The importance of rest
by Claire Law
Suitable for Whole School (Pri)
To explore the lessons that animals can teach us about the importance of rest.
Preparation and materials
- You will need the PowerPoint slides that accompany this assembly (Hibernating) and the means to display them.
- Have available the YouTube video ‘Winter Hibernation Winter’s Tale’ and the means to show it during the assembly. It is 2.21 minutes long and is available at: https://youtu.be/3hSGuYMOe3E
- Ask the children whether they are feeling wide awake this morning!
Listen to a range of responses.
- Ask the children whether they know the name for the special rest that some animals have during the winter months.
- Show Slide 1.
Explain that the word that you were looking for was ‘hibernation’, which resembles a deep sleep. In hibernation, the animal’s body temperature lowers, and its breathing and heart rate slow down.

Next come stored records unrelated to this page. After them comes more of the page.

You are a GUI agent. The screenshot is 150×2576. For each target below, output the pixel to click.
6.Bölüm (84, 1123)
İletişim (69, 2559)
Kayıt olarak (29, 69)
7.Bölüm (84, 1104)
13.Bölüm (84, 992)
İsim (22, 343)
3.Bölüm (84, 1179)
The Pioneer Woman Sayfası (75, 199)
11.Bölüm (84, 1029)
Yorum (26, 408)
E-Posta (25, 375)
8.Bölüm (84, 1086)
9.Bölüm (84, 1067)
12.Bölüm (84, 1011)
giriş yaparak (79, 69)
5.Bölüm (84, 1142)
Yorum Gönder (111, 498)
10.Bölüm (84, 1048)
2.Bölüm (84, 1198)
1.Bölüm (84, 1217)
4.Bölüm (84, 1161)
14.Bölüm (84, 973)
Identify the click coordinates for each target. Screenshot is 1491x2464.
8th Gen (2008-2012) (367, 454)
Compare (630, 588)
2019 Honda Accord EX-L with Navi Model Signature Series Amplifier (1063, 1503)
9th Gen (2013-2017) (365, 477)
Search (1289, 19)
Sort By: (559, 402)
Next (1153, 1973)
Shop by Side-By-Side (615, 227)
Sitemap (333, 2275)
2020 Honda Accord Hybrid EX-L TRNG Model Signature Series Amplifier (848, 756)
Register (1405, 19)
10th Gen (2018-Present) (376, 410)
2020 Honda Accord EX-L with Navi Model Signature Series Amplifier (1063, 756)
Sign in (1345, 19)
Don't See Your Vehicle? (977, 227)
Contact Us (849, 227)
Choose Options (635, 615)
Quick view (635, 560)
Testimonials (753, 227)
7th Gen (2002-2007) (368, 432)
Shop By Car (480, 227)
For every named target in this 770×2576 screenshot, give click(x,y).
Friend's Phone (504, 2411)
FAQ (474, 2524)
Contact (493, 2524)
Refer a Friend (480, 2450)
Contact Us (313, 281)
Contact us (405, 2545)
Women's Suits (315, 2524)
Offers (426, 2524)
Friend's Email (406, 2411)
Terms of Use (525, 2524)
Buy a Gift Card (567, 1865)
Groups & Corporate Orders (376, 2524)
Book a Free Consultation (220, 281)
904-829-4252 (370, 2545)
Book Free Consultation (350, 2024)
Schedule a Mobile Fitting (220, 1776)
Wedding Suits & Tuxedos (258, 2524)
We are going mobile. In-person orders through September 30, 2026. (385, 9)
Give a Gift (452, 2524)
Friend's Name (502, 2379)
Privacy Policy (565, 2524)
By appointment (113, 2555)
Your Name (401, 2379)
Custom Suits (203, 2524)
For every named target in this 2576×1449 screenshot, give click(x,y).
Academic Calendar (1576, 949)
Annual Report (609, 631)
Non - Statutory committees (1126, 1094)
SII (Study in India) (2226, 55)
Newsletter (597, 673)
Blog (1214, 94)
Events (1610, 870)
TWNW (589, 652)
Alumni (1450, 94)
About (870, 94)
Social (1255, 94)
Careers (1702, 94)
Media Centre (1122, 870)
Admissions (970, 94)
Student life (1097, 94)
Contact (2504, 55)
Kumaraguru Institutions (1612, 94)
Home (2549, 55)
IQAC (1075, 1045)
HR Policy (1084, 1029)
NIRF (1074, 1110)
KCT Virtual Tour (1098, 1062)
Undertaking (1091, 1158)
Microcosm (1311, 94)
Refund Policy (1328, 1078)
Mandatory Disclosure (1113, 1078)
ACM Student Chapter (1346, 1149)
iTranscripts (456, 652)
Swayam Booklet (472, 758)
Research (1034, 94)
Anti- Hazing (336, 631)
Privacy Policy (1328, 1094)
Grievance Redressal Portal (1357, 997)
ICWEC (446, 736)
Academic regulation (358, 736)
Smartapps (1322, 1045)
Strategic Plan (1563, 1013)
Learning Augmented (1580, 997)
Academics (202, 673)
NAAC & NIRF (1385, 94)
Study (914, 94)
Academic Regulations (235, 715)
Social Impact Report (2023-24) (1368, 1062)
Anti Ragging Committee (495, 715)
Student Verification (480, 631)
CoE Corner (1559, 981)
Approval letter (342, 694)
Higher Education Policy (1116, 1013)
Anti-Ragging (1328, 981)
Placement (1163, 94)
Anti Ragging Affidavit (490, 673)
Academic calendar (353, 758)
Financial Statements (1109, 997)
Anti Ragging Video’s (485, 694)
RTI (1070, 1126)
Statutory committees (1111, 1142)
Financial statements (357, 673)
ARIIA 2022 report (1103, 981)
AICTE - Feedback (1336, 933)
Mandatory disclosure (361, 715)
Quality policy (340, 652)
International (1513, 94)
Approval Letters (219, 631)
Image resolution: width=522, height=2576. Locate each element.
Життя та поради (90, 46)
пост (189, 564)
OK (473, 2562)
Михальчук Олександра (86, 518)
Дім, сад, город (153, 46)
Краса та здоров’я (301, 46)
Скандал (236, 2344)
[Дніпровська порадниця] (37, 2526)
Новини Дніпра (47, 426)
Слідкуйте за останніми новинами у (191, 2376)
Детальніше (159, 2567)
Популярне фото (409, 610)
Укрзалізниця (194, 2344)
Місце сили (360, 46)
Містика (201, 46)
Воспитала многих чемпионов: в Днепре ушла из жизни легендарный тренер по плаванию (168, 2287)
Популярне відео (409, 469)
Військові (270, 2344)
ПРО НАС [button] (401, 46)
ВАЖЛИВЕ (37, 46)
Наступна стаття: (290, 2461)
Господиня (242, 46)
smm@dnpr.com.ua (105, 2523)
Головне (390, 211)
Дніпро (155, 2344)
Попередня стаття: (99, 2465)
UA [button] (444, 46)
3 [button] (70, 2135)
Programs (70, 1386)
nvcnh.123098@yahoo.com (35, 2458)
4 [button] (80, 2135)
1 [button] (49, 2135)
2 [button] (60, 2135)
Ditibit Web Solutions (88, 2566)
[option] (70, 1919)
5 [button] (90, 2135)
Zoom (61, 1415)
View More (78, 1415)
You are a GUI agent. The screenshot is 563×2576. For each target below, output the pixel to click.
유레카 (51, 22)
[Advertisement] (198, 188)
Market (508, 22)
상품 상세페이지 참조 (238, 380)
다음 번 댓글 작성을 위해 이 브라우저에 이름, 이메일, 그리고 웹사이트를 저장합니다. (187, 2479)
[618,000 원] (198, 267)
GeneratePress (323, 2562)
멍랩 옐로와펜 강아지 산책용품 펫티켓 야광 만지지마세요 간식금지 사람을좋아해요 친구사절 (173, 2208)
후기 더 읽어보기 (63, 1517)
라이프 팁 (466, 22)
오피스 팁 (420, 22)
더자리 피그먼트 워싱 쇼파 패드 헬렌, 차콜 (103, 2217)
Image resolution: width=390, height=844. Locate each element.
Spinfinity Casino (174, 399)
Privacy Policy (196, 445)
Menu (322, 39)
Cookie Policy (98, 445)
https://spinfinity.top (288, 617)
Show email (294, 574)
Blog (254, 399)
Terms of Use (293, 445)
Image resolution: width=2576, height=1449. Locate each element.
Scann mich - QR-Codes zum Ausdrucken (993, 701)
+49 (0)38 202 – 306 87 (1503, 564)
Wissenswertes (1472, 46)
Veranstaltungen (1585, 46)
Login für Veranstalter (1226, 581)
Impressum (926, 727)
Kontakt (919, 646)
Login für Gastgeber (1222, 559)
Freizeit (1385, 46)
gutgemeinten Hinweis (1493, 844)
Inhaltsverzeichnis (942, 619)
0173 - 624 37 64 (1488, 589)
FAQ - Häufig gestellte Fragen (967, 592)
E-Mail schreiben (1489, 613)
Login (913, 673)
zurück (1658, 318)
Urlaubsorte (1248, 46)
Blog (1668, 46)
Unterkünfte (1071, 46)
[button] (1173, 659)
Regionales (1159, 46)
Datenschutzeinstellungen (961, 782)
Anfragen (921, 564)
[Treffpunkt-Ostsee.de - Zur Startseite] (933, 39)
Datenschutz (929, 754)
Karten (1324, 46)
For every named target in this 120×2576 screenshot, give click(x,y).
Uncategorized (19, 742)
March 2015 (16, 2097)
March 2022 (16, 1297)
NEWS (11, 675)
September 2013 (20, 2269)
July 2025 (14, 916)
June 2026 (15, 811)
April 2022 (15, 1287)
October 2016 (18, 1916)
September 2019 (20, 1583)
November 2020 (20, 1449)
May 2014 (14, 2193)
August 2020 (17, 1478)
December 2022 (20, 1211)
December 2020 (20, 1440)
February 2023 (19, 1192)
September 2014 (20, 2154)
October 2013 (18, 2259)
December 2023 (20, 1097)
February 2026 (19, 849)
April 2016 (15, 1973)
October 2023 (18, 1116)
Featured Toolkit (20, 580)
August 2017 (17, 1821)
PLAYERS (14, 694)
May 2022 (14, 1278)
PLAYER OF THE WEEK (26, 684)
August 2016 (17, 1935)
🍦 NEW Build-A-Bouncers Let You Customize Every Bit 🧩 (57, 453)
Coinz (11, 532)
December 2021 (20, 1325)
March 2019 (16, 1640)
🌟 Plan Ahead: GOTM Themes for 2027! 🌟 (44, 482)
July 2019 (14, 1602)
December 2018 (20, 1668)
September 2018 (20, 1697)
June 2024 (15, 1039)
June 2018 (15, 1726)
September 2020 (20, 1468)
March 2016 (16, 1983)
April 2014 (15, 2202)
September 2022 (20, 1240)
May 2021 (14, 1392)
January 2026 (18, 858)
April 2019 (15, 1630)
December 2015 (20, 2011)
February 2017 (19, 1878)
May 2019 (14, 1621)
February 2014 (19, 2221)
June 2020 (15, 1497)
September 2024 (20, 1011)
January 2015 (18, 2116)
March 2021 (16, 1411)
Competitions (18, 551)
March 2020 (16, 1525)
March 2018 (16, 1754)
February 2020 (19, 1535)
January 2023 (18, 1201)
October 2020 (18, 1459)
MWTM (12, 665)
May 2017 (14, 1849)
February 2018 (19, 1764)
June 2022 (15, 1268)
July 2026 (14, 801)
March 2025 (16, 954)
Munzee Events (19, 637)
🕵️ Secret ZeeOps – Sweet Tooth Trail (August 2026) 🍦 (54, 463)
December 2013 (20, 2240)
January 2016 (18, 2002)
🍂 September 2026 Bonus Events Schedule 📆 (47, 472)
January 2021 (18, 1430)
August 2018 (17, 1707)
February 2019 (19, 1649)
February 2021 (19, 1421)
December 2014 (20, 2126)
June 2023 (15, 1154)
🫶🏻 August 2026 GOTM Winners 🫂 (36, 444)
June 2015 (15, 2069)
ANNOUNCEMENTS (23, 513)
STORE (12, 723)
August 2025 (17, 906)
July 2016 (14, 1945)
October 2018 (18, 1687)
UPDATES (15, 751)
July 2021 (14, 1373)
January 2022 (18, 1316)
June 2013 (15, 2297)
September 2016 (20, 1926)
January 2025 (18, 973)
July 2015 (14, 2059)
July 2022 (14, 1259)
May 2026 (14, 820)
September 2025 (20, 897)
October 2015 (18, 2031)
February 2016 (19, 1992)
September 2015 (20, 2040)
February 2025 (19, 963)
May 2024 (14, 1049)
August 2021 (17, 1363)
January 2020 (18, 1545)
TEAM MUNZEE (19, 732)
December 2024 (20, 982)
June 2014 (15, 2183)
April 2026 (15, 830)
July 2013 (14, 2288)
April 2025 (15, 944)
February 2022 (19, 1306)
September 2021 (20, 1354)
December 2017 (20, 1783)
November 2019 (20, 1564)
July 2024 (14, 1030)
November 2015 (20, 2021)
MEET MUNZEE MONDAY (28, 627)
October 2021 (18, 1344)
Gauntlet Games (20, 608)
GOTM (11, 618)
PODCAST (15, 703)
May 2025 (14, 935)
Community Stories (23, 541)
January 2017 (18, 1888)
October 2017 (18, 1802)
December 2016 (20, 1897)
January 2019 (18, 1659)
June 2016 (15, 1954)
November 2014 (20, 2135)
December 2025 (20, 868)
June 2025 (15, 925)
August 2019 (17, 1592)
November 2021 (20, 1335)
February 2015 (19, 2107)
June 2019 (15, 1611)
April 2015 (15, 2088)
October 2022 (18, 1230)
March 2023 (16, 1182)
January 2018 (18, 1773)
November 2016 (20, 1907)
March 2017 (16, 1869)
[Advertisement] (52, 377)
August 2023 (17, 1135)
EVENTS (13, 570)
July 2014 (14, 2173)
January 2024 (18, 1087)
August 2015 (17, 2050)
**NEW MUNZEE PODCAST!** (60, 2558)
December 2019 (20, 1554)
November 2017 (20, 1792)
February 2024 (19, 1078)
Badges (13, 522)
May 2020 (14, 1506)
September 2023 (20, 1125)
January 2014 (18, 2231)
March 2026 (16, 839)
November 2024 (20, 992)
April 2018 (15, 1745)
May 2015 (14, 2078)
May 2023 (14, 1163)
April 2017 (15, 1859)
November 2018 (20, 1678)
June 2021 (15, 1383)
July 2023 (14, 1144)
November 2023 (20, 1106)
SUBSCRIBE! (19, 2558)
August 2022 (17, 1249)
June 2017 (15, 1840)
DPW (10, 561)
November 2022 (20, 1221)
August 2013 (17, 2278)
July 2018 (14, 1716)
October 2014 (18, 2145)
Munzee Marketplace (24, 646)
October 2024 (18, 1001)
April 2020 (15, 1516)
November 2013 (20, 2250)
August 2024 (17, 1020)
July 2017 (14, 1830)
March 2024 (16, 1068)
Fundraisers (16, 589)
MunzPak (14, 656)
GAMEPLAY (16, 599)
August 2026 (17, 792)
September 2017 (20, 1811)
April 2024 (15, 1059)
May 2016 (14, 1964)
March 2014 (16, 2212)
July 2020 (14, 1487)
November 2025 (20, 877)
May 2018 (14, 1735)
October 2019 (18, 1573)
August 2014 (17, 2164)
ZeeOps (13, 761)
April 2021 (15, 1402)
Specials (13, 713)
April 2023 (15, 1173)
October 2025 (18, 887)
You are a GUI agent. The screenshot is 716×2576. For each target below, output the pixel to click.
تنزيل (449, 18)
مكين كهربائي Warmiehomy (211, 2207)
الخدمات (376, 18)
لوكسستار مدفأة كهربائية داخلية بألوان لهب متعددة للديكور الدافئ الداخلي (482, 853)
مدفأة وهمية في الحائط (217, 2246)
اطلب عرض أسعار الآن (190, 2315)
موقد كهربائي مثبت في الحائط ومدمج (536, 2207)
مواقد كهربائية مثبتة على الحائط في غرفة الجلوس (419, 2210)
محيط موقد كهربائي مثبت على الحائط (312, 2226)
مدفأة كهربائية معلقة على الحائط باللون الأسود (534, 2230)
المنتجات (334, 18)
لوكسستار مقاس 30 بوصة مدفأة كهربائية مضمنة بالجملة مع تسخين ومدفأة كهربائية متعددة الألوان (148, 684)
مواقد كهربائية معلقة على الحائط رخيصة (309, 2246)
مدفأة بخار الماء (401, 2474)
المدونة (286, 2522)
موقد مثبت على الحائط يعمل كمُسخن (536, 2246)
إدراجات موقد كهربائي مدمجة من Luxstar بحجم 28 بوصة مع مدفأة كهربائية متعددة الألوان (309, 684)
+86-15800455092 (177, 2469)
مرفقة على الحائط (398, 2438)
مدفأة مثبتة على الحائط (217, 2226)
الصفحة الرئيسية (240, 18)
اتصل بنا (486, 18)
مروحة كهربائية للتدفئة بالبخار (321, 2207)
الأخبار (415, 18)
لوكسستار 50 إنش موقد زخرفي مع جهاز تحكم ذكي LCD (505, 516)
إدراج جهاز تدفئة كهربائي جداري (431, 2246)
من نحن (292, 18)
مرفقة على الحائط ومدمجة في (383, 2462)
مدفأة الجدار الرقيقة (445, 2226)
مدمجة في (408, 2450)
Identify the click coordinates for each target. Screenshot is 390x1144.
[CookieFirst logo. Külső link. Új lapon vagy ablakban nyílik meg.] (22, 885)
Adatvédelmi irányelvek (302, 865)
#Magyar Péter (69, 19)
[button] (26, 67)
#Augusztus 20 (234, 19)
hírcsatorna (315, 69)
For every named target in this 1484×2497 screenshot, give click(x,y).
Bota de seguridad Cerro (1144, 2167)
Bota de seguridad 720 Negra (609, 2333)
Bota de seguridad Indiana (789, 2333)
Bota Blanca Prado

Explain that hibernation protects the animal from cold and reduces the need for food during the season when food is scarce.
This slide shows a bear, one of the many animals across the world who go into hibernation.
- Tell the children that, in the UK, there are just three types of animal that hibernate.
Ask the children, ‘Does anyone know which three animals we’re talking about?’
Listen to a range of responses.
- Show Slide 2.
Dormice hibernate from about October to April. They hibernate on the ground, rolled tightly into a ball in a nest of leaves and grass. During hibernation, they will lose 50 per cent of their body weight, so to survive it, they spend the last weeks of the summer eating enough to double their weight.
- Show Slide 3.
Another UK animal who hibernates is the hedgehog. Like dormice, hedgehogs eat plenty before entering hibernation. When they are in hibernation, their breathing rate slows to conserve energy. A non-hibernating hedgehog takes about 25 breaths a minute. However, when a hedgehog is in the deepest stages of hibernation, it can go two hours without a single breath.
- Show Slide 4.
There is one more animal that hibernates in the UK: the bat. There are various types of bat in the UK, and all of them hibernate. As the only flying mammals, bats need to use a lot of energy, so to survive a winter where food is scarce, bats hibernate. They often pick hibernation roosts in old buildings or the eaves of houses.
- Perhaps you think that some UK animals are missing from this hibernation list? Well, some animals enter a deep rest stage that involves reduced activity, but is not scientifically classified as hibernation.
Show the YouTube video ‘Winter Hibernation Winter’s Tale’ (2.21 minutes long).
Time for reflection
Our distant ancestors, who lived in tropical parts of the world, had no need to hibernate to survive a cold winter. This is why humans did not evolve to hibernate. As humans migrated to colder regions of the world, we discovered fire, clothes, shelter and other ways of surviving the cold.
However, we all need time to rest, build up our energy levels and recover from difficult conditions around us. Although we might not hibernate, we do need time to rest.
Show Slide 5.
In Matthew’s Gospel, Jesus says, ‘Come to me, all you who are weary and burdened, and I will give you rest.’ (Matthew 11.28)
There are times when we can all feel too busy: we feel tired, tense or in need of a pause. Sometimes, we may feel physically tired, but there are also times when we will feel mentally tired and drained.
We all need to rest. Getting enough sleep is important, especially when we are growing quickly. As humans, we don’t hibernate, but we do need to relax and enjoy a break. Sometimes, this can be difficult, and we may need to ask for help from friends, family and people at school, who can help us to find ways to rest and recharge.
Thank you for the wonders of the world.
Thank you for the animal world and the lessons that we can learn from it.
Please help us to recognize when we need to rest and recharge, both physically and mentally.
Please help us to find moments of peace in our busy lives.
Please help us to be sensitive to the needs of others.